# Sodastream refills in Abu Dhabi?



## playhookie

Thanks for reading this and thanks in advance to anyone who replies.

Are soda stream "bombs" (gas refill cylinders) available to buy in Abu Dhabi anywhere? (I'm hoping someone will say the Waitrose on Al Reem Island... Waitrose in the UK sells them, so I've got my fingers crossed!)

Are I allowed to import my soda stream with its own "bomb" and my spare via shipping container? Or should I just bring the machine and buy new "bombs" for it when I get there? 

I'm moving next week and I can't find it specifically listed as a yes or a no - does anyone have any experience with this who could help me out please?

Thanks!


----------



## Deefor

I'd probably look at places such as Lakeland or Spinneys. Never looked for them so can't give a definite answer b


----------



## BedouGirl

Ask your shippers whether you can import them. I've got a feeling you may not be able to. I'm pretty sure we have had some threads on the same subject on here before. Try using the search engine.


----------



## playhookie

Thanks - I have asked my shippers (Pickfords) and they have confirmed that I can't ship them... :-(

So I'll have to go round all the supermarkets looking, and bring the machine on the off chance that I can find them.


----------



## playhookie

BedouGirl said:


> Ask your shippers whether you can import them. I've got a feeling you may not be able to. I'm pretty sure we have had some threads on the same subject on here before. Try using the search engine.


Unfortunately, nothing came up on the search which is why I posted asking about it. Perhaps it was a different forum?


----------



## BedouGirl

playhookie said:


> Unfortunately, nothing came up on the search which is why I posted asking about it. Perhaps it was a different forum?


 It was definitely on here. Try splitting soda and stream and check the 'is there anything you can't find' thread.


----------



## playhookie

BedouGirl said:


> It was definitely on here. Try splitting soda and stream and check the 'is there anything you can't find' thread.


I promise I did try several variants of the search - and just now rechecked soda and stream separately and nothing came up other than this thread.


----------



## SuzQ

I posted in the 'is there anything you can't find thread' a while ago and was told that as the machines originated from Israel, that it might be very unwise to even attempt to bring it in. We're donating it to one of our kids friends.


----------



## playhookie

SuzQ said:


> I posted in the 'is there anything you can't find thread' a while ago and was told that as the machines originated from Israel, that it might be very unwise to even attempt to bring it in. We're donating it to one of our kids friends.

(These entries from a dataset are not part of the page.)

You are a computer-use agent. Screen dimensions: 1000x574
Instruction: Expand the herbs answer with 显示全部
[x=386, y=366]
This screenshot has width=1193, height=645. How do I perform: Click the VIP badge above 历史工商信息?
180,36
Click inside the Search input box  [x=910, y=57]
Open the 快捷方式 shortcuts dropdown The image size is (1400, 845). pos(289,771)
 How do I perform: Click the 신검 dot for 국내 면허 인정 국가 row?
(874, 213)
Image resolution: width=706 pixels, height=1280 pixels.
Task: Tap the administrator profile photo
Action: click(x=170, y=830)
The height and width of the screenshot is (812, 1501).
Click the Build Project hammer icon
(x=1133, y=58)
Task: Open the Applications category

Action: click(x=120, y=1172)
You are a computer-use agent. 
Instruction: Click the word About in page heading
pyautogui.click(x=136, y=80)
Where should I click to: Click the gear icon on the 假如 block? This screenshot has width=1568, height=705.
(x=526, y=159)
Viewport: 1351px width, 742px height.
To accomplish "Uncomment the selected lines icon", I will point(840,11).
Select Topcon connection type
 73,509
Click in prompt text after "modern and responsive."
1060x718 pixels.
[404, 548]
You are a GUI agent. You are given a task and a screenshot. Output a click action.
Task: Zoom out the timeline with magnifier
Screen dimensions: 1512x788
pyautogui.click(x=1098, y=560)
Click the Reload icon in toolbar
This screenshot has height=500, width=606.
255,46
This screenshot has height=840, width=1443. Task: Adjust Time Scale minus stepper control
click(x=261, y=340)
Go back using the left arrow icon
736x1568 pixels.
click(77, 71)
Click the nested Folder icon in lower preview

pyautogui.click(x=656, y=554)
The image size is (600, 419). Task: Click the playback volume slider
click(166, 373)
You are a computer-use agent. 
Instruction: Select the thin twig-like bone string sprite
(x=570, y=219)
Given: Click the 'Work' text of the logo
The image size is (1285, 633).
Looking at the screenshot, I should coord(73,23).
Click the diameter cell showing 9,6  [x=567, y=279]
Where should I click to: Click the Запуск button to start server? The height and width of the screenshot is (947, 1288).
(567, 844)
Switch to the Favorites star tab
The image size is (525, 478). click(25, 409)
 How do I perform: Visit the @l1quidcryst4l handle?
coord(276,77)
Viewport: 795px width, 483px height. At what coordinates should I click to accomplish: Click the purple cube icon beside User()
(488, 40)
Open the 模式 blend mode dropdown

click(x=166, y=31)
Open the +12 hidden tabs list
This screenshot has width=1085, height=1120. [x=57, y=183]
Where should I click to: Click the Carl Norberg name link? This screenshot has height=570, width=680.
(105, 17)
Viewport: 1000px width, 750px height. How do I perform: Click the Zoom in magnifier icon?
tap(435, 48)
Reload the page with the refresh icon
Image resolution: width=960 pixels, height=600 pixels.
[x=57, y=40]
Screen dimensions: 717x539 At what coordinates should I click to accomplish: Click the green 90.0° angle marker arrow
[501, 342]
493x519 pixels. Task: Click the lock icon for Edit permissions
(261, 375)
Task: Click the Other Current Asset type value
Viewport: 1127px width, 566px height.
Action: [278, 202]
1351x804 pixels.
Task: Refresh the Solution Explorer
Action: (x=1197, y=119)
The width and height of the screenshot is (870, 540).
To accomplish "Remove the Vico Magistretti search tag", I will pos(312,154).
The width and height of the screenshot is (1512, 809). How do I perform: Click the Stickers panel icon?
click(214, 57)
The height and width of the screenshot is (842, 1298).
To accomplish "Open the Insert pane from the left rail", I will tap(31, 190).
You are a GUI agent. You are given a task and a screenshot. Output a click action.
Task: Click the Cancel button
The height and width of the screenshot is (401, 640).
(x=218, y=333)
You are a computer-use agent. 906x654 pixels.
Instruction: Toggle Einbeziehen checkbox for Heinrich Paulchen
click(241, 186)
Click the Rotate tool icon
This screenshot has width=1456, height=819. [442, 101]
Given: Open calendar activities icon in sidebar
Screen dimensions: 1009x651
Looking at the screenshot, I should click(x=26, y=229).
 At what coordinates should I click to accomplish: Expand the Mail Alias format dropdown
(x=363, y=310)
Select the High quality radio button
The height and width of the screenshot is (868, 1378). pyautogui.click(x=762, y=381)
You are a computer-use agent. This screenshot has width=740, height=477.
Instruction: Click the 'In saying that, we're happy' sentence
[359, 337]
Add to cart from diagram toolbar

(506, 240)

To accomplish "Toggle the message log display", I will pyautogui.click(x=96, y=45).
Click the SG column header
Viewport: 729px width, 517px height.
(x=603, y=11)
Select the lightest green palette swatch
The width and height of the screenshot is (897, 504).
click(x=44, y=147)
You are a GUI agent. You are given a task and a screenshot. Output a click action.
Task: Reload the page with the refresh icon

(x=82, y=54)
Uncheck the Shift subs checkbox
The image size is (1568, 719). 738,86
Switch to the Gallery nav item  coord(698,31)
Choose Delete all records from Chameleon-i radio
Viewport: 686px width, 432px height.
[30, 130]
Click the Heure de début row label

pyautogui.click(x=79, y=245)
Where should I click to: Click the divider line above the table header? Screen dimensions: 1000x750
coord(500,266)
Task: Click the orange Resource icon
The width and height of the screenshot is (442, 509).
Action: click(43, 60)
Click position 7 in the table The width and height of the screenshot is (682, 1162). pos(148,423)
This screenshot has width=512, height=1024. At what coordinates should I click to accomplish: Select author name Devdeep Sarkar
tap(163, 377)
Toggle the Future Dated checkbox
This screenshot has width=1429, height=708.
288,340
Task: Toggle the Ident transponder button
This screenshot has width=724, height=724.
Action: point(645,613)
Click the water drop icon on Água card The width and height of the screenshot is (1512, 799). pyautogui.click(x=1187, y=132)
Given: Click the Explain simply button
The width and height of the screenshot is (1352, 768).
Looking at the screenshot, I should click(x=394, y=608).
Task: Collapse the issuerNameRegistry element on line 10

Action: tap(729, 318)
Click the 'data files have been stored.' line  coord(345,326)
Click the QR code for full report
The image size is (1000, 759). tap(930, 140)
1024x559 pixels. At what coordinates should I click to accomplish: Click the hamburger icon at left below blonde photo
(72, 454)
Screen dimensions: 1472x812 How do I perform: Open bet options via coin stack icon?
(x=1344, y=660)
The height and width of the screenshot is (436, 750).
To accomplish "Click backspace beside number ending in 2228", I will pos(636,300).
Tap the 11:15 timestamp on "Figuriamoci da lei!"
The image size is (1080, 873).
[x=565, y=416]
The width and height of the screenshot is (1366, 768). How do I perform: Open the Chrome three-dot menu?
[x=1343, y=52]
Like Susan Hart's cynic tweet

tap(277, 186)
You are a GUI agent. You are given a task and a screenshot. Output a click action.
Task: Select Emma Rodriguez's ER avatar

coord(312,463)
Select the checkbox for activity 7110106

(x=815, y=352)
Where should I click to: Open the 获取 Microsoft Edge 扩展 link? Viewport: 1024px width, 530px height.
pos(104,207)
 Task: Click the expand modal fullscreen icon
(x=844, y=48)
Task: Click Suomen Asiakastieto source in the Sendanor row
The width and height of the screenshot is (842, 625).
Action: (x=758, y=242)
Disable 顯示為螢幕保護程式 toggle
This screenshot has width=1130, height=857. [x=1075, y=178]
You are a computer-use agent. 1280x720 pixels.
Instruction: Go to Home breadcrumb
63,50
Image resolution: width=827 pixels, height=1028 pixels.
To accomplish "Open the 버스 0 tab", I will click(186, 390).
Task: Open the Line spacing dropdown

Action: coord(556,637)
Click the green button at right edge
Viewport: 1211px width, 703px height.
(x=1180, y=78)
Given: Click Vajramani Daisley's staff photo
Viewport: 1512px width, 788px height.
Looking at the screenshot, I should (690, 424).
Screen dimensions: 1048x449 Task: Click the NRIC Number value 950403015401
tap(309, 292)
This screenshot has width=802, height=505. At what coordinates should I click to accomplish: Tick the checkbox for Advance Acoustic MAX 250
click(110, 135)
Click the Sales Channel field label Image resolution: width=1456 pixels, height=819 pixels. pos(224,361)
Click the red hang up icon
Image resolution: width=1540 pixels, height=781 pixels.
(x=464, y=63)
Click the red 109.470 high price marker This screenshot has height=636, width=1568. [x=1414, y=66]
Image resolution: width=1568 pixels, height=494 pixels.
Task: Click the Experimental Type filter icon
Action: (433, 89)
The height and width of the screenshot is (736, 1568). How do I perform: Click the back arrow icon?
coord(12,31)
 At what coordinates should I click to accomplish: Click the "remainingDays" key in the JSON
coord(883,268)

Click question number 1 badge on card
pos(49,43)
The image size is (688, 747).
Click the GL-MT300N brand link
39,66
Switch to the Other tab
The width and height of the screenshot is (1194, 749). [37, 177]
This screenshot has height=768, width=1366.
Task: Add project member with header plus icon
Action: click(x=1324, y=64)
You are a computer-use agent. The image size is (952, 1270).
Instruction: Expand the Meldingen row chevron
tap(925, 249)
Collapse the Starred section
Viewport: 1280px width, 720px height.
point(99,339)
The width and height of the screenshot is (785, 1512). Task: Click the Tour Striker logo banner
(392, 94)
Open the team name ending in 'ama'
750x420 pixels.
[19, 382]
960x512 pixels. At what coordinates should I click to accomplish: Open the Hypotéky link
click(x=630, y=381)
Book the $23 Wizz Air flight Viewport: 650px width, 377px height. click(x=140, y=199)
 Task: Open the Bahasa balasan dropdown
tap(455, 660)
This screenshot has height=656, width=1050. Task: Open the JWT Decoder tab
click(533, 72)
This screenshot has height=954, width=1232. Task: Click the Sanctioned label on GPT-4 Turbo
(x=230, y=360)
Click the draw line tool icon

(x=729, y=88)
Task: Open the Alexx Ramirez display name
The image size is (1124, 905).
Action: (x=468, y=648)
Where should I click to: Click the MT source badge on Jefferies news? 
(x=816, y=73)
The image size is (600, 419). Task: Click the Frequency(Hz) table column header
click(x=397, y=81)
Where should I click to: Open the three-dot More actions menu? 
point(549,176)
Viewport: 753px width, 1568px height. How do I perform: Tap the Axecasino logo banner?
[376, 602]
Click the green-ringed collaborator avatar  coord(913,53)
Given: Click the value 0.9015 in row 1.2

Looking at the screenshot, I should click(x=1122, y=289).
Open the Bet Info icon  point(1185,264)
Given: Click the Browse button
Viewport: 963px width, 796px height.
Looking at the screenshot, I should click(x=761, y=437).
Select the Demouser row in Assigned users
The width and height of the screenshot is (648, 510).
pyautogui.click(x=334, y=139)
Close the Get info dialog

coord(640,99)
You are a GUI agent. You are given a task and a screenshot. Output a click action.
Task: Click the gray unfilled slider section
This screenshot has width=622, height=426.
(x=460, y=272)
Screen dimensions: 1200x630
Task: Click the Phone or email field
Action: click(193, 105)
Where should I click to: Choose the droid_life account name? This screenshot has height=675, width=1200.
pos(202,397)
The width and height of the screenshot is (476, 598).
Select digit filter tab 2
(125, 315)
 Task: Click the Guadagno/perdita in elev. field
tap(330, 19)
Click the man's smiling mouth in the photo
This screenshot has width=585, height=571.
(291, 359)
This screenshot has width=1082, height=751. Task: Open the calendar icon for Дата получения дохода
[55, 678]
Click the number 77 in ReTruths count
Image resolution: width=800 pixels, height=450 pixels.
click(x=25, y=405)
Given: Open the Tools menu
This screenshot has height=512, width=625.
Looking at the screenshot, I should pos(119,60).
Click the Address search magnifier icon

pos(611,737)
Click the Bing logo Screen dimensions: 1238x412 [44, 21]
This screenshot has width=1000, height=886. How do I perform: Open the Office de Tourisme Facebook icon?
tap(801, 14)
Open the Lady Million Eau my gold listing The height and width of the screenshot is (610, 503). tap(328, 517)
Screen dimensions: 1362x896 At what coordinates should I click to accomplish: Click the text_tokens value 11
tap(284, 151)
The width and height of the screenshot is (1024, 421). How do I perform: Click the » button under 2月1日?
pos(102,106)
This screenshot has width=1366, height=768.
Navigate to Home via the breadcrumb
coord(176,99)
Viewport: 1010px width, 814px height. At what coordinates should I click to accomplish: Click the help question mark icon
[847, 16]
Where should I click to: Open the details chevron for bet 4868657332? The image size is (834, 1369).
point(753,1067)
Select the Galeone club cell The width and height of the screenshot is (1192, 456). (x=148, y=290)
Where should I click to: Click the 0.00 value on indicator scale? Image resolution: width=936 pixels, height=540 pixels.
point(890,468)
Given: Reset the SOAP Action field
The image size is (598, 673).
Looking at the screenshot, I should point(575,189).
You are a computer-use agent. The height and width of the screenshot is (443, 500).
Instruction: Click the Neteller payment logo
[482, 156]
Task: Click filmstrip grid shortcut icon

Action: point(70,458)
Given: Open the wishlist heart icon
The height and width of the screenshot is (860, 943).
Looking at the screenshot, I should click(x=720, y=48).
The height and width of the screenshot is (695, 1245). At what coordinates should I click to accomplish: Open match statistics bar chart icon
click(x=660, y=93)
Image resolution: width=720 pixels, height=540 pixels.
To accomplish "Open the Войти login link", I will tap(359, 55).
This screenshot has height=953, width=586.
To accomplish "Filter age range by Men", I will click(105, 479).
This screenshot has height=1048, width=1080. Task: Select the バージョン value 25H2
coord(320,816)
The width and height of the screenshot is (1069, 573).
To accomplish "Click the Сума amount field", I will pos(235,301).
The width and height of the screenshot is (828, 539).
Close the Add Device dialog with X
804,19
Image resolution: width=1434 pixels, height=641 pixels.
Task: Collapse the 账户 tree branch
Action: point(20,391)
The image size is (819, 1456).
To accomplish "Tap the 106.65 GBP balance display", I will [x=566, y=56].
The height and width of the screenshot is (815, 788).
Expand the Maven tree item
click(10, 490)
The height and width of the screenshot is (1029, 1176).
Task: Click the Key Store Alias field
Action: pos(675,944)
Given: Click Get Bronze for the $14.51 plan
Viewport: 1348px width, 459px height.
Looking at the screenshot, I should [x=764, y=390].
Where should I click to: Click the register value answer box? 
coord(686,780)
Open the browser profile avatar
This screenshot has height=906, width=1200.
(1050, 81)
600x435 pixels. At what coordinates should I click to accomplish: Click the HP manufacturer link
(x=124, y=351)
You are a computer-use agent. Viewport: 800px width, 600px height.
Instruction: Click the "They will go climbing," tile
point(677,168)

Blimey - I didn't know they came from Israel! Thanks so much for posting to let me know.


----------



## BedouGirl

playhookie said:


> Blimey - I didn't know they came from Israel! Thanks so much for posting to let me know.


I knew there was something


----------



## playhookie

By the way, what is this "Is there anything you can't find thread"? I can't see it as a sticky anywhere on the main page or any place that seems obvious to me... I've been reading this forum for a few months now and have never seen it.


----------



## SuzQ

That makes 2 of us! I'm thinking they might have originally been developed there and now production is outsourced elsewhere but after I read that, I decided probably safer to just leave it in Australia!


----------



## SuzQ

It's a sticky in the Dubai section. Look up the top of the Dubai area and there's a Stickies button.


----------



## playhookie

SuzQ said:


> It's a sticky in the Dubai section. Look up the top of the Dubai area and there's a Stickies button.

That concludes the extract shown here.